● DOCUMENT PASSAGE

The complicated pursuit of dreams

Theresa Rebeck's ‘I'm Glad About You’

In
3 minute read
A showbiz insider: Theresa Rebeck.
A showbiz insider: Theresa Rebeck.

Theresa Rebeck told some bitter and saucy stories, without naming names, about the frustrations of her writing career in the nonfiction Free Fire Zone. She uses that insider knowledge as a successful writer for theater, movies, and TV to good effect in her third novel, I’m Glad about You.

Everything is fictionalized in I'm Glad about You, which allows her to trash Hollywood much as she trashed Broadway as the creator of the TV show Smash — i.e. with unrestrained glee. The novel explores the unresolved relationship between former high school sweethearts Alison and Kyle. Nearly a decade after high school, Kyle, who had wanted to be a doctor for poor people in Central America, struggles with his Catholic faith and his life as a suburban pediatrician. Alison is following her dream of being an actress, working her way to stardom in television and film. This is where Rebeck's engaging novel really soars, at least for me.

Anyone who wants to be a movie actress, though, should be warned: this novel will crush your dreams.

Collected data

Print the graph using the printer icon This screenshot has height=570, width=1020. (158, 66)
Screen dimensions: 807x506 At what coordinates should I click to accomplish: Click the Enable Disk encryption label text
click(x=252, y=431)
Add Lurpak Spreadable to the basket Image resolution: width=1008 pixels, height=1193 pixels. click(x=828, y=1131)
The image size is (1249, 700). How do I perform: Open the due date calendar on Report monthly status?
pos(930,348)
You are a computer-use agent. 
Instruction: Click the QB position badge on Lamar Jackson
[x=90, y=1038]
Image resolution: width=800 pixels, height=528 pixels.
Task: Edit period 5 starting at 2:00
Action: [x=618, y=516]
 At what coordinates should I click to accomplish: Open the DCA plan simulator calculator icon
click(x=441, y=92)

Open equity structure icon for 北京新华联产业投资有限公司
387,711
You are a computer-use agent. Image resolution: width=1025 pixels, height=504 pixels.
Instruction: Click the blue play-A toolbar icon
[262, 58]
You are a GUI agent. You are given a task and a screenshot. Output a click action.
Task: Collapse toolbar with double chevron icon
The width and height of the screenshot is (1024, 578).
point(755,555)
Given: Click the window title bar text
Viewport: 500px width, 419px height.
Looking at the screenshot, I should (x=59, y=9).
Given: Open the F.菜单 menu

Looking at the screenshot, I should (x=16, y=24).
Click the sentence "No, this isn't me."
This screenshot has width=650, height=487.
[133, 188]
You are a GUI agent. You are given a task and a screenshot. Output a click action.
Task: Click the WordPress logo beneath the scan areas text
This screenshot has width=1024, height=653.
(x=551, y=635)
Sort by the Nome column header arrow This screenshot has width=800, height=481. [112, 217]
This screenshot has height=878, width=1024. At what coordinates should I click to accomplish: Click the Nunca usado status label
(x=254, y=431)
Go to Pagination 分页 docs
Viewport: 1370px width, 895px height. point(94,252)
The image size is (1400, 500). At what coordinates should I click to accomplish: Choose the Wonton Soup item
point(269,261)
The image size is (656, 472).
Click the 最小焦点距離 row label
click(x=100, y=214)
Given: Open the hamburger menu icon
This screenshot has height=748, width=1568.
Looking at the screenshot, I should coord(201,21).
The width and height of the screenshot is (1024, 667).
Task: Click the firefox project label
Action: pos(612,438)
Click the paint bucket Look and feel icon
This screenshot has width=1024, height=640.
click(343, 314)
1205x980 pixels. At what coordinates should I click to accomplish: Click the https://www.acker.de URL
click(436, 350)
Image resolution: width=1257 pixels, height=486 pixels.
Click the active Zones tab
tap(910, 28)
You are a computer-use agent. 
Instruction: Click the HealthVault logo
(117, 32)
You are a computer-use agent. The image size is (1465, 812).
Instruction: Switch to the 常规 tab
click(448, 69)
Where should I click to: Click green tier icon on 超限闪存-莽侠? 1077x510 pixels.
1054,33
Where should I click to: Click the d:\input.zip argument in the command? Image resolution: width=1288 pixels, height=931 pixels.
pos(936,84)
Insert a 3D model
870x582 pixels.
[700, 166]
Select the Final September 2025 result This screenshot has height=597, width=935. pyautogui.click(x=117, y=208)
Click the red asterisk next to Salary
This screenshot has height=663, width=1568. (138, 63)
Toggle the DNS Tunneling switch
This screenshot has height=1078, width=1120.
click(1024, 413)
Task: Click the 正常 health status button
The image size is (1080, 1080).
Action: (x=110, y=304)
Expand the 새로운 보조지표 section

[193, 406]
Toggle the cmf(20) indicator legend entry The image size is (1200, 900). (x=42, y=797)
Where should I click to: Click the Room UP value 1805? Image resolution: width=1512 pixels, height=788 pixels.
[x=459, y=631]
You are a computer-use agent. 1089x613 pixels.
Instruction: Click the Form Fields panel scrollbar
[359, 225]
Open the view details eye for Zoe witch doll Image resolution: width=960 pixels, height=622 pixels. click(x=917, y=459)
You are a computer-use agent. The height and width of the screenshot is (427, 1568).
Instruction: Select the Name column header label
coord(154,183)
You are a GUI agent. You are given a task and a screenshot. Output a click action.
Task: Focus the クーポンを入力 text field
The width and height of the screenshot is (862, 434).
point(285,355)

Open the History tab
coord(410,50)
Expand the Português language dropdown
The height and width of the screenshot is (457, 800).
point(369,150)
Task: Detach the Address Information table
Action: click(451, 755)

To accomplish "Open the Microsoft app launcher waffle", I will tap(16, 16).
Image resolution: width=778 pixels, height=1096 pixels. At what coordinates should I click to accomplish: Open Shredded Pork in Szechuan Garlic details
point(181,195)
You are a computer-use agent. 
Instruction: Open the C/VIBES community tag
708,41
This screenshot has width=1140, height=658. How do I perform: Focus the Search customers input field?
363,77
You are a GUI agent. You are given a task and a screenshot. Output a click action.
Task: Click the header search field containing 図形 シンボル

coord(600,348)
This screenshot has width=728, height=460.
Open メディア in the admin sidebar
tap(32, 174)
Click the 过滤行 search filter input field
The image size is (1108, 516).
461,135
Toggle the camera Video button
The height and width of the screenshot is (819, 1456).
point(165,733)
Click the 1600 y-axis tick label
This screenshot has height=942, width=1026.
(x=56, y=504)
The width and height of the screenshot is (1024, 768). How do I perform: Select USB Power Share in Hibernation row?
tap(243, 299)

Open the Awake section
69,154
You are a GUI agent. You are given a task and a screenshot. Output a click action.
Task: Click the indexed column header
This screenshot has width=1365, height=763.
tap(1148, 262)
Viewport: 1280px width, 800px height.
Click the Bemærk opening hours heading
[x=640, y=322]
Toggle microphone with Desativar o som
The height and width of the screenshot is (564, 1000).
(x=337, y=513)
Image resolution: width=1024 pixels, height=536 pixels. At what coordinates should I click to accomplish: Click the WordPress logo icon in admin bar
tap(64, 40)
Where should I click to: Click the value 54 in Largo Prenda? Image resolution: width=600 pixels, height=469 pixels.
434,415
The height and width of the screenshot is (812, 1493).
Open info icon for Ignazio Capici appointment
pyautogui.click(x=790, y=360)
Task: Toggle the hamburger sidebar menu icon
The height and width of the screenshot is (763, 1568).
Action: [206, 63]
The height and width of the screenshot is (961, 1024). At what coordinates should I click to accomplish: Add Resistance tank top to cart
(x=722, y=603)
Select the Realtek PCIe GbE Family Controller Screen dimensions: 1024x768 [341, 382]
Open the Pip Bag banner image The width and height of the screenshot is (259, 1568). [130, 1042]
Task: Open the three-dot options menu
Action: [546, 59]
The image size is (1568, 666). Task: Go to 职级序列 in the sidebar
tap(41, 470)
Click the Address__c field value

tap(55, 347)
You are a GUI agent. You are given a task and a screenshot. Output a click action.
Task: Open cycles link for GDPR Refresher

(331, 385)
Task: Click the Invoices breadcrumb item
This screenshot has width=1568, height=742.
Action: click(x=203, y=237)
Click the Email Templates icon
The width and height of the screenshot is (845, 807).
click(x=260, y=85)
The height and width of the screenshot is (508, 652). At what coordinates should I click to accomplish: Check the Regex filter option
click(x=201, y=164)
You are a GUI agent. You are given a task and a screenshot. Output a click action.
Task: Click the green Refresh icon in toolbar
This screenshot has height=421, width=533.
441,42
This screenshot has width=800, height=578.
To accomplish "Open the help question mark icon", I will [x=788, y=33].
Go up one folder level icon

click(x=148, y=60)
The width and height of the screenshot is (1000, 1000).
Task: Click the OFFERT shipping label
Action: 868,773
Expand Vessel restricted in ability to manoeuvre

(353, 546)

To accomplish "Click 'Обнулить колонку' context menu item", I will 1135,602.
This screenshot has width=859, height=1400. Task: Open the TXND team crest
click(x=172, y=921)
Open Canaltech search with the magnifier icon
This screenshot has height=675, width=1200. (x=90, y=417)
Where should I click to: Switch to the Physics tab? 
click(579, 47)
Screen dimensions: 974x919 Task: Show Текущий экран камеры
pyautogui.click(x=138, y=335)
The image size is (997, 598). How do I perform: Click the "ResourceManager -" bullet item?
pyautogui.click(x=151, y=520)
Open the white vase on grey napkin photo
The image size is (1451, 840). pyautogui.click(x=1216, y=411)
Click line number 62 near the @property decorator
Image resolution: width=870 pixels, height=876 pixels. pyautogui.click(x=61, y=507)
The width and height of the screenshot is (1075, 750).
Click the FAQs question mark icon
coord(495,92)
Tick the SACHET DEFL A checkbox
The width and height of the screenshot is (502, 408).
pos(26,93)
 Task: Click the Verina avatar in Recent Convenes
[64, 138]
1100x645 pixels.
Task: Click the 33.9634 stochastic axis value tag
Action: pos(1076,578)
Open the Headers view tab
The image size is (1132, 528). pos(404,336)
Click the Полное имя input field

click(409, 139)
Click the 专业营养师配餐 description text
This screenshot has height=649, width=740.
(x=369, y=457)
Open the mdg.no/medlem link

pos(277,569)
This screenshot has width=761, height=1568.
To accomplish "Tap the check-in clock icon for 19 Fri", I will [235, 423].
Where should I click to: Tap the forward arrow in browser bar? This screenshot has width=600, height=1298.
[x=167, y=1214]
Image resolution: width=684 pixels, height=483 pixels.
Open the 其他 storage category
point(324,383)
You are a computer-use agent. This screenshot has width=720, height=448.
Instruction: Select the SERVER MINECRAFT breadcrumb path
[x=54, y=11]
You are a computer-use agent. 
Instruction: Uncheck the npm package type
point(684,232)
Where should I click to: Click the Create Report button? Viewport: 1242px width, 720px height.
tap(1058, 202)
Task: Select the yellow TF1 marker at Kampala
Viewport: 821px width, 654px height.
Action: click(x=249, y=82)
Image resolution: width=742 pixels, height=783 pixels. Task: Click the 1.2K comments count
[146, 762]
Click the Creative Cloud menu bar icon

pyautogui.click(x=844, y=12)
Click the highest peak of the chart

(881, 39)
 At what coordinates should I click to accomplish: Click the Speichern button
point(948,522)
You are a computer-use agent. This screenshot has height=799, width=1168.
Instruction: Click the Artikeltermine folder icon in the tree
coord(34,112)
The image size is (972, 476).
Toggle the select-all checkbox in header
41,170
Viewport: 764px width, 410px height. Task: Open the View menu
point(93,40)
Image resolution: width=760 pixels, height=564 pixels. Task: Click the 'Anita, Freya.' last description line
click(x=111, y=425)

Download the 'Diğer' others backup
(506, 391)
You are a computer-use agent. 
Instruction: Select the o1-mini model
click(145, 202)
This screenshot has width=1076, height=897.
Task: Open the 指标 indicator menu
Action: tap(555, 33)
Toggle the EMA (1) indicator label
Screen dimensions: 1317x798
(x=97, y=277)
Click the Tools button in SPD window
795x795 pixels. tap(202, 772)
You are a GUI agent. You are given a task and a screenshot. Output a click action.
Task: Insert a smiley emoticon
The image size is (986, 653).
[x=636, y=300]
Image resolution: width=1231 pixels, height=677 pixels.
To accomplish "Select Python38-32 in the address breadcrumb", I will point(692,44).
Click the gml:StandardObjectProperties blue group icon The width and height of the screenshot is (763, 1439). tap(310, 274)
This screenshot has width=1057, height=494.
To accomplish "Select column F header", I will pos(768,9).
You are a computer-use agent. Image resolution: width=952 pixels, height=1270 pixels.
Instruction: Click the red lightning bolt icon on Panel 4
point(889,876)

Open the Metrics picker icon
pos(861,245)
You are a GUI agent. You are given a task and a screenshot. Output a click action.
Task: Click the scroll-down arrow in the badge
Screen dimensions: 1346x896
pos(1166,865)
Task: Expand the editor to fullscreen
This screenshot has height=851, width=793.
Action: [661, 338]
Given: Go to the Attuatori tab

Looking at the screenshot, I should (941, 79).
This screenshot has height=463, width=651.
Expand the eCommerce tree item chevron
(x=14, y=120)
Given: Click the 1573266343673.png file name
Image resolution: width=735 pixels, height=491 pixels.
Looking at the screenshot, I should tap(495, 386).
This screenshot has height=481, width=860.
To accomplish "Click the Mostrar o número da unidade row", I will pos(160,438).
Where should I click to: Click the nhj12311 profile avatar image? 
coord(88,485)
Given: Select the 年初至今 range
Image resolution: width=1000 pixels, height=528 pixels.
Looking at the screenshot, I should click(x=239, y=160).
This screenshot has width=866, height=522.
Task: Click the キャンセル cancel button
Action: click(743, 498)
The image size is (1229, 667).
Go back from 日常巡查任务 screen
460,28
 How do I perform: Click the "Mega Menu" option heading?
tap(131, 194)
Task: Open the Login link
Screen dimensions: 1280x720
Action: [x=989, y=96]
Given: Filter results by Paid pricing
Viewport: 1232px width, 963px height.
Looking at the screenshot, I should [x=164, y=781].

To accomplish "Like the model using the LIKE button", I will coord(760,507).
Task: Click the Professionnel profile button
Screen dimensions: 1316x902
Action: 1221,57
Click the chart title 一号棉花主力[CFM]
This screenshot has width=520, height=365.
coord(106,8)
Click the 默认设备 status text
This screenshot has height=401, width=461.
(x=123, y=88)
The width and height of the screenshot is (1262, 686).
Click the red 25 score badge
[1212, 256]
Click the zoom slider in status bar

● EXERCISE INSTRUCTIONS
Reproduce word for word everything in the book review from "Everything is fictionalized" down to "least for me.".

● SOLUTION TO THE PROBLEM
Everything is fictionalized in I'm Glad about You, which allows her to trash Hollywood much as she trashed Broadway as the creator of the TV show Smash — i.e. with unrestrained glee. The novel explores the unresolved relationship between former high school sweethearts Alison and Kyle. Nearly a decade after high school, Kyle, who had wanted to be a doctor for poor people in Central America, struggles with his Catholic faith and his life as a suburban pediatrician. Alison is following her dream of being an actress, working her way to stardom in television and film. This is where Rebeck's engaging novel really soars, at least for me.